I think you are assuming a user interaction scenario, where 30s would indeed be a worryingly long time. However there are plenty of API scenarios where those kinds of considerations aren't relevant. In our case we have a Speech-to-Text API that is used as part of various automated batch-processing workflows by different customers, where people may post videos that are multiple GBs in size. A common pattern is to post the files as a URL reference to blob storage, which of course is very quick, but our preferred logic is to immediately fetch the blob and perform some validation steps before accepting the transcription job request. It can easily take more than 30s to fetch a large blob; from our perspective that is an arbitrary limit we would not impose by choice (we would probably set it to 5 or maybe 10 minutes).
As another example of why this is useful: we have an application that uses long polling to handle event dispatch. Any application using Microsoft .NET SignalR may use long polling when web sockets aren't available (as they don't appear to be with Front Door).
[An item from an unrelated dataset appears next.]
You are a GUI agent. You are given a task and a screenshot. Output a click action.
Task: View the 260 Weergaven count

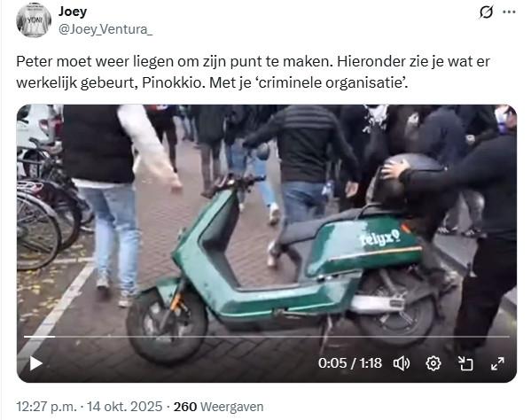coord(218,407)
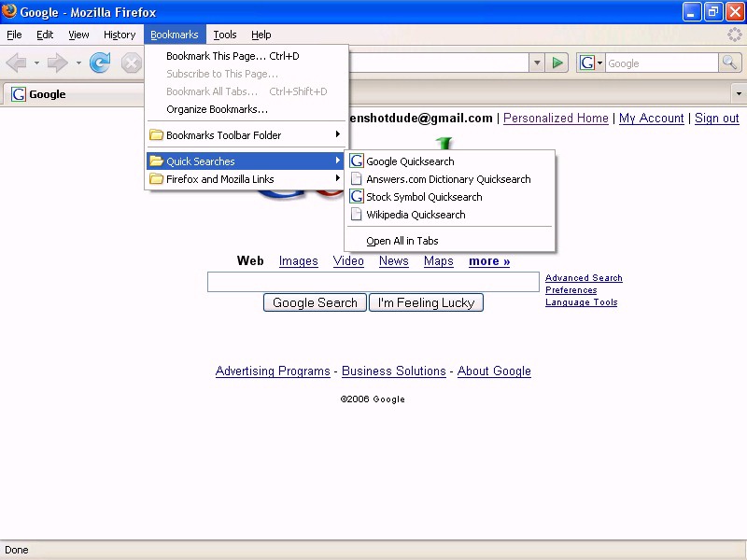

Because long polling requests wait server-side, they can be expected to have multiple-minute timeouts without this being and indication of performance issues or failed requests.
We have applications at our large fortune 500 company that regularly take 1-3 minutes for a response from the back end.
I agree it would be nice to have all responses return in less than 30 seconds, however, that is not reality.
Can we please have this configurable or at least set as below to 4 minutes?
James Brantly commented
Fair point that Azure Load Balancer works at Layer 4 and Front Door at Layer 7. My point was simply that LB often acts as a "point of entry" into Azure-based HTTP(S) services similar to Front Door. Perhaps a better analogy would be Azure Application Gateway which also works at Layer 7. It also happens to have the exact feature being requested here: https://docs.microsoft.com/en-us/azure/application-gateway/application-gateway-troubleshooting-502#request-time-out
I do agree that waiting 30 seconds for a web request is unusual and undesirable, but certainly it can happen. In our particular case we have an endpoint which runs a rather complex SQL query which averages about 35-40 seconds per run. While we'd like to improve that performance, and in fact are working to do that, it's very unfortunate that we're unable to utilize Front Door at this time since a portion of our application simply fails to load at all instead of just taking a long time.
In general terms, I think use-cases where an endpoint requires a lot of up-front processing that's not streamable to a user would benefit from this being configurable.
We would like to hear more feedback on this. Can you explain your scenarios a bit more? Azure Front Door is different than Azure Load Balancer particularly for the fact that it is Layer 7 i.e. HTTP/HTTPS. So, waiting and not getting a feedback from the backend/origin/app server for 30 seconds for a web request is unusual.